◆ Directions
Repeat verbatim the stretch of the material running from the line containing "Task: Click the Ergue-te party logo" through the line containing "coord(950,354)".

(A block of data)
_____

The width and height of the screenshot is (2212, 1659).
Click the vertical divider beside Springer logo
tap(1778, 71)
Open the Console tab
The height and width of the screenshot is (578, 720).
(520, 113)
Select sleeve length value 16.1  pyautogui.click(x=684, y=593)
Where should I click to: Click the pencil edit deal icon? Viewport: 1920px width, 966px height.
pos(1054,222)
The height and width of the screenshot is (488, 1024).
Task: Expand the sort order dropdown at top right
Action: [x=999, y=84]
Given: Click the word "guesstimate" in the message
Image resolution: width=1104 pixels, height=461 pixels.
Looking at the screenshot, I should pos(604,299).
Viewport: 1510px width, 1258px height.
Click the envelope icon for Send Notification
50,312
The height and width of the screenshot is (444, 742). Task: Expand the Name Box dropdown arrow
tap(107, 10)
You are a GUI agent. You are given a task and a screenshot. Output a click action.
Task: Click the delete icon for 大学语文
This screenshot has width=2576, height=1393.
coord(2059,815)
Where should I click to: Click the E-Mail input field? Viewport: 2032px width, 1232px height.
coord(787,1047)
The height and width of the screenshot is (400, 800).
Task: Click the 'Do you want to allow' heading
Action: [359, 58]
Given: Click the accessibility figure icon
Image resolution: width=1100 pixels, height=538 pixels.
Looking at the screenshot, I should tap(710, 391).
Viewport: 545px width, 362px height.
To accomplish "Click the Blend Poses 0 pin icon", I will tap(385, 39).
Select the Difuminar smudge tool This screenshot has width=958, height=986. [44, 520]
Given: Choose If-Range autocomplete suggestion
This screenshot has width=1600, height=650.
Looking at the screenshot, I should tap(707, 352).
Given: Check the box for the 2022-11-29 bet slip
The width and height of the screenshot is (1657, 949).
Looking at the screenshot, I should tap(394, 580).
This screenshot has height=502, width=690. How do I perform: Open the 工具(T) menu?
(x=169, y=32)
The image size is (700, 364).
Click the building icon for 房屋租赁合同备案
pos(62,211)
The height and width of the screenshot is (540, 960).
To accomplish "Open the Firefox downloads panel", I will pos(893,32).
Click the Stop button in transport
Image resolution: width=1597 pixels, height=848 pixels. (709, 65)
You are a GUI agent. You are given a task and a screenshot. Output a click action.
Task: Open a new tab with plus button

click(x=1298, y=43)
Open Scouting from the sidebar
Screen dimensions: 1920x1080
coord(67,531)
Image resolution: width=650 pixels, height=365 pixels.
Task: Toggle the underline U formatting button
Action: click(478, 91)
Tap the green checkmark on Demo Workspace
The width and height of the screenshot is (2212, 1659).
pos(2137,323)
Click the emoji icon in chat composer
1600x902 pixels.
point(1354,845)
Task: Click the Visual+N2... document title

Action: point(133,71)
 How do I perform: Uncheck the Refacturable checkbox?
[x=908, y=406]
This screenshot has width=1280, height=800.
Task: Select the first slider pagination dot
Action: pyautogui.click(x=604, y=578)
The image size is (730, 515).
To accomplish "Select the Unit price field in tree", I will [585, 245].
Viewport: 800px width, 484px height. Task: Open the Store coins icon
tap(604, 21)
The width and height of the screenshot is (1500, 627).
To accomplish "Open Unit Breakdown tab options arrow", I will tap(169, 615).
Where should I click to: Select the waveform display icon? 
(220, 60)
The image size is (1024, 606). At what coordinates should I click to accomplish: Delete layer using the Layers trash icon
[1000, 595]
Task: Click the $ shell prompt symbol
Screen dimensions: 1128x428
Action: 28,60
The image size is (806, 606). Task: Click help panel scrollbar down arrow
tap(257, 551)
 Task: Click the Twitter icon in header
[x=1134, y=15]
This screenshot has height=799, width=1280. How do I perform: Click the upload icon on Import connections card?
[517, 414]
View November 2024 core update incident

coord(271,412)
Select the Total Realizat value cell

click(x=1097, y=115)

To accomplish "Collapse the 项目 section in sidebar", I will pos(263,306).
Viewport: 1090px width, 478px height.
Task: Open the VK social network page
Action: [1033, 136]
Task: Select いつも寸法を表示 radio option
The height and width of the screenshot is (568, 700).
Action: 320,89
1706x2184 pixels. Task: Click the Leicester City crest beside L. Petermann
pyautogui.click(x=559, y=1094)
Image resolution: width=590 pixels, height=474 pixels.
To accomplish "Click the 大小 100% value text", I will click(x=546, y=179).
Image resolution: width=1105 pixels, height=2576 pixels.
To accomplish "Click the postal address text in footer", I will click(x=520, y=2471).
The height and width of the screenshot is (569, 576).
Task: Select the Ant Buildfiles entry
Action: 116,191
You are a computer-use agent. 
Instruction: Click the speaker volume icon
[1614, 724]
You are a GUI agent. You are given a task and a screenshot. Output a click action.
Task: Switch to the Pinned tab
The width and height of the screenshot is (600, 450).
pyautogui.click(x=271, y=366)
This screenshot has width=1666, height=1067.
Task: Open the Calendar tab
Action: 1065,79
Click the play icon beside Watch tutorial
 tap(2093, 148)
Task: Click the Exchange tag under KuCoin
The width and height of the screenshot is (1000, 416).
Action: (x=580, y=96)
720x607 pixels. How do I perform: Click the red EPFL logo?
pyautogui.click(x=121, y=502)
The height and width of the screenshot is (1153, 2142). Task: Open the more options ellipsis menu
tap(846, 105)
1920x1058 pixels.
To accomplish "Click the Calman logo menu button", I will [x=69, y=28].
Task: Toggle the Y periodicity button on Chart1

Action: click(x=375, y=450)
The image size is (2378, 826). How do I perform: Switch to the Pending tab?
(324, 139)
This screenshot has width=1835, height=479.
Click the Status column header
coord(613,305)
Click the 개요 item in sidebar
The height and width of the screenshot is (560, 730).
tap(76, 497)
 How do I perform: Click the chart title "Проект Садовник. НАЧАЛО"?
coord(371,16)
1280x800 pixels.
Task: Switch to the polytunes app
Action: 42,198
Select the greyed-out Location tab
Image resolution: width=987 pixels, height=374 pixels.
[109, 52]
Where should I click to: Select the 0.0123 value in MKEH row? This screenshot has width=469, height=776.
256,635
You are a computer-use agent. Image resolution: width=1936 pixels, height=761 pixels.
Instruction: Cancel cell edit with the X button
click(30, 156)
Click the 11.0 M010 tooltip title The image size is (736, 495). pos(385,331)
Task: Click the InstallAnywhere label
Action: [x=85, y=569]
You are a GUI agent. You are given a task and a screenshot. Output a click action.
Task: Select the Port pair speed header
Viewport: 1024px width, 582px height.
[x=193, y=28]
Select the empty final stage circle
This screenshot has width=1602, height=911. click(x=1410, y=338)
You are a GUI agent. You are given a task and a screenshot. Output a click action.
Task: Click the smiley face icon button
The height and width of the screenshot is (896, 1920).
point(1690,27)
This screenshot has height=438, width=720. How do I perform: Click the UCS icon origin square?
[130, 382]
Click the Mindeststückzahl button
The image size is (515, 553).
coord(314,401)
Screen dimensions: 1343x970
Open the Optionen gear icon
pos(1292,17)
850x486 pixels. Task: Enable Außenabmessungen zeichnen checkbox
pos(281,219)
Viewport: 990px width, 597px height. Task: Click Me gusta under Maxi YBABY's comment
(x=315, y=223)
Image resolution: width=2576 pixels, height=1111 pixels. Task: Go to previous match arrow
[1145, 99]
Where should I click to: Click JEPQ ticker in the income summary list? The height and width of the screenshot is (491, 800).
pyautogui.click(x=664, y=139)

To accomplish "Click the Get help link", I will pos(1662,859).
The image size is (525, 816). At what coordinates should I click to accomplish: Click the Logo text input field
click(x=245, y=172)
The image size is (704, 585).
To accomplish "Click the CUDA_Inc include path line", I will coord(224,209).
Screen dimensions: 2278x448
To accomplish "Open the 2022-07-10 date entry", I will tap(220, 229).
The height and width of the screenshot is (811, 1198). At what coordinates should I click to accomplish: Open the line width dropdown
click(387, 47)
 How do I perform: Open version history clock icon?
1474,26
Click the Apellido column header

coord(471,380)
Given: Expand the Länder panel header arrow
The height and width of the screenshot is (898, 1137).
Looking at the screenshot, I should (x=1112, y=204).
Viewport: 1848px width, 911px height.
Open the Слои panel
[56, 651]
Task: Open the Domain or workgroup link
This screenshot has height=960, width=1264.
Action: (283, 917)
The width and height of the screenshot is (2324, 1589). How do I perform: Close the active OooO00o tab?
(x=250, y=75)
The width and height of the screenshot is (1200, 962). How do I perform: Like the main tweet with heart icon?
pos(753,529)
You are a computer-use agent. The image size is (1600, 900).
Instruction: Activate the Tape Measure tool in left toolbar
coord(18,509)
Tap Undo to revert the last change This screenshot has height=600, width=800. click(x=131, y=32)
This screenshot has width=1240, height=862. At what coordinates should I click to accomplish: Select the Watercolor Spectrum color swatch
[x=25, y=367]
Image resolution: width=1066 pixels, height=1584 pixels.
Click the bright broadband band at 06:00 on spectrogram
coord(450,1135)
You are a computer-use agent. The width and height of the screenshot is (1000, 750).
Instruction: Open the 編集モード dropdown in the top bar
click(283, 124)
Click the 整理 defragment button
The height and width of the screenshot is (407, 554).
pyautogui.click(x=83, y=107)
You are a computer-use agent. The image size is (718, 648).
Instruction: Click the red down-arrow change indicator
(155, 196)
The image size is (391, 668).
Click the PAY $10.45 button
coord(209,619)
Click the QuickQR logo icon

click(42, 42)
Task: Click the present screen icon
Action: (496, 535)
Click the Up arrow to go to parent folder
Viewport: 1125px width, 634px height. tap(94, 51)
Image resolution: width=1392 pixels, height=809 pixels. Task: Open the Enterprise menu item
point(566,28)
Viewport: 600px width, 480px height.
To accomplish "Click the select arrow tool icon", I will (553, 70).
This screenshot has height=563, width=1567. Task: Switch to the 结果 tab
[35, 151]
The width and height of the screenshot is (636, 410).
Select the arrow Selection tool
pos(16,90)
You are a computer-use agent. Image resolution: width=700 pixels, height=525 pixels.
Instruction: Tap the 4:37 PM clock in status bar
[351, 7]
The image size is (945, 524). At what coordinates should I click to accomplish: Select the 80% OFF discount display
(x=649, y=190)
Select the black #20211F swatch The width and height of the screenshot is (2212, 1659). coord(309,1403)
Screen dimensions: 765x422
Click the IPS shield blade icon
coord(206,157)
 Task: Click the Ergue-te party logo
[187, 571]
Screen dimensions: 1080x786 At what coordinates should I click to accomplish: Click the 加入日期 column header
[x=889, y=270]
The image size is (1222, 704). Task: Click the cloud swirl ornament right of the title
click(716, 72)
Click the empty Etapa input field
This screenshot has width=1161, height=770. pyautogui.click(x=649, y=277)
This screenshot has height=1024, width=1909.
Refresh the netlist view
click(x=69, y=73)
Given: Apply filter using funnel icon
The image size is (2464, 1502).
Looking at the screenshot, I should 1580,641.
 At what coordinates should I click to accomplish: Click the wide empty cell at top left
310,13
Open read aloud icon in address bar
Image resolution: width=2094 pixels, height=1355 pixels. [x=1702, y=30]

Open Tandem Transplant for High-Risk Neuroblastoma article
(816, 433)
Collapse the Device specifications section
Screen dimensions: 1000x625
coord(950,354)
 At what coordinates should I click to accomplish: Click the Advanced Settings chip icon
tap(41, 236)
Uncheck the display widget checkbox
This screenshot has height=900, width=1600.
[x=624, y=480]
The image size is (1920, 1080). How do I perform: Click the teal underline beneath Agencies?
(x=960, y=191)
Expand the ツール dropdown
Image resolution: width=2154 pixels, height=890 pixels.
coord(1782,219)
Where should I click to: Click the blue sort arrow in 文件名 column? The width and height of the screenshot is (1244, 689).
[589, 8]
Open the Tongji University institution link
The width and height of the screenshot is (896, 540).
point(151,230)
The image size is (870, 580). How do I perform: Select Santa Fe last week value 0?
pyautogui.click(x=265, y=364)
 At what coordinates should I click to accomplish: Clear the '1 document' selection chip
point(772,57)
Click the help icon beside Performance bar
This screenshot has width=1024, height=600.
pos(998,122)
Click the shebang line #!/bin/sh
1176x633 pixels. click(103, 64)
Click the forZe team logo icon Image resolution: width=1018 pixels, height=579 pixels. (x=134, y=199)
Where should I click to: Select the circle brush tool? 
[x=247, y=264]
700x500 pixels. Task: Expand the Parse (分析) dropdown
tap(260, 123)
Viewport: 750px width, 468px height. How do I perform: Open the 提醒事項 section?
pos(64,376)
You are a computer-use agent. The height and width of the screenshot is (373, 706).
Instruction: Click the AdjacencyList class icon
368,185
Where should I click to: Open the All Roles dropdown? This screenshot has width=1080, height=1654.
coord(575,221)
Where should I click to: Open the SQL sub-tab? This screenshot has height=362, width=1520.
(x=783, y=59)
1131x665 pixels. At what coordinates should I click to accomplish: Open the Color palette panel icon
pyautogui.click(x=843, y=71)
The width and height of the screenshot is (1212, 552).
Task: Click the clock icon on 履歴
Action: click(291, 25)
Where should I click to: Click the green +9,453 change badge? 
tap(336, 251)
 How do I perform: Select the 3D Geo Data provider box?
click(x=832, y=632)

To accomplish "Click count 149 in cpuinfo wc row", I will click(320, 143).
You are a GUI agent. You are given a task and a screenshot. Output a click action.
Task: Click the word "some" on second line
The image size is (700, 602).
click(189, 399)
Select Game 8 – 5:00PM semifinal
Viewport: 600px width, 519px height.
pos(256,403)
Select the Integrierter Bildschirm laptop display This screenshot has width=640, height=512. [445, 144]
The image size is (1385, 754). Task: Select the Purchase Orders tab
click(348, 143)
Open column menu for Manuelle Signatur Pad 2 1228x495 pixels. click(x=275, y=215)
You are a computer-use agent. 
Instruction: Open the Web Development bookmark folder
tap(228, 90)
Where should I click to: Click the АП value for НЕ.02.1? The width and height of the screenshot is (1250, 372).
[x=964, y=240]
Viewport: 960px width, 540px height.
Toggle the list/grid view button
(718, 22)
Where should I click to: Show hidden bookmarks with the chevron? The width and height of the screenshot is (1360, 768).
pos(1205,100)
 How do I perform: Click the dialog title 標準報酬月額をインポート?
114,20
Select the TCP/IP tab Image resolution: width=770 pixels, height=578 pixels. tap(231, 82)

_____

◆ Response to the task
 Task: Click the Ergue-te party logo
[187, 571]
Screen dimensions: 1080x786 At what coordinates should I click to accomplish: Click the 加入日期 column header
[x=889, y=270]
The image size is (1222, 704). Task: Click the cloud swirl ornament right of the title
click(716, 72)
Click the empty Etapa input field
This screenshot has width=1161, height=770. pyautogui.click(x=649, y=277)
This screenshot has height=1024, width=1909.
Refresh the netlist view
click(x=69, y=73)
Given: Apply filter using funnel icon
The image size is (2464, 1502).
Looking at the screenshot, I should 1580,641.
 At what coordinates should I click to accomplish: Click the wide empty cell at top left
310,13
Open read aloud icon in address bar
Image resolution: width=2094 pixels, height=1355 pixels. [x=1702, y=30]

Open Tandem Transplant for High-Risk Neuroblastoma article
(816, 433)
Collapse the Device specifications section
Screen dimensions: 1000x625
coord(950,354)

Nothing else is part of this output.